Page excerpt
......

The Old Republic Has Been Swept Away… But Hope Remains
by
Anthony Gregory
by Anthony Gregory
Star
Wars, Episode III: Revenge of the Sith,
just released last week, nicely ties together the series, succeeding
so well as a film that it plausibly bridges together the first two
prequels, each of which is riddled with flaws and weaknesses, with
the original three films that take place later.
In
Episode III we see the Republic become an Empire, though
it is in Episode
IV: A New Hope that we learn about the dissolution of the
Imperial Senate, meaning, as one high imperial official puts it,
"the last remnants of the Old Republic have been swept away."
Long
before those last remnants, however, the Republic loses most of
its republican form and character when its Senate grants emergency
powers to Chancellor Palpatine, eventually making him an emperor.
In the beginning of Episode
I: The Phantom Menace, set against a cheery Disneyfied atmosphere
complete with the cartoonish Jar Jar Binks, the Senate is supreme,
and even it has few powers to speak of, compared to the powers it
later delegates to the Chancellor. There is no galactic army in
the pre-war Republic. There is no all-powerful executive. It is
much like the united States during the antebellum years.
In
both America and the Star Wars Galaxy, it was a war
over tariffs and secession that caused the Republic to defer
all too much authority to the Executive. (Although, in the case
of the American War Against Secession, the Executive usurping the
power faced more resistance in the legislature than does Chancellor
Palpatine in his own power move.) The corporatist Trade Federation
in the Star Wars prequels, although an unsavory band of mercantilists,
poses no genuine threat to the health of the Republic and the Galaxy
– at least, in the long term, and when compared to the pernicious
powers of an omnipotent Galactic Empire. Similarly, we might find
severe flaws in the Confederacy, including in the desire of some
elements within it to expand its jurisdiction to Latin America.
But, truth be told, the Confederacy never posed a real threat to
the health of the Northern States – not in the paranoid way the
Free Soilers imagined it, anyway. That the "Grand Army of the
Republic" is the name of both the army called up to squash
the separatists in Star Wars as well as the army Lincoln
called up to squash the Southern secessionists, seems too perfect
to be a coincidence. Furthermore, we know that, just as Palpatine
can be seen playing both sides against each other in Hegelian fashion,
all to consolidate power in the center, so too were some banking
interests probably profiting off both sides in the American War
Between the States. In the end, it is consolidated power that won
in both cases.

......

Information supplied
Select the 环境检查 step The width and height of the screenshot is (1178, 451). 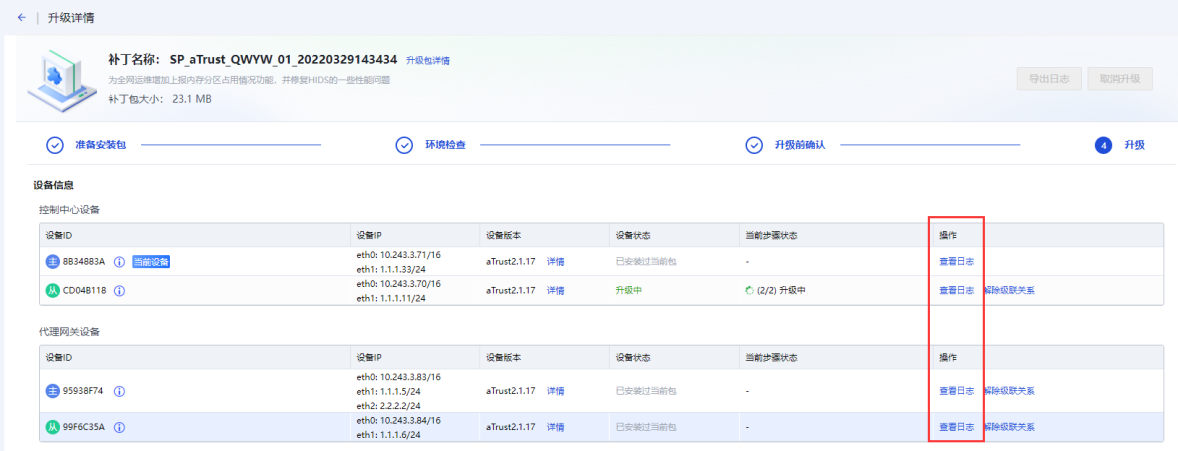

......

In the Star Wars essay, what name is given both to the army raised against the separatists and to the army Lincoln called up?

The Grand Army of the Republic.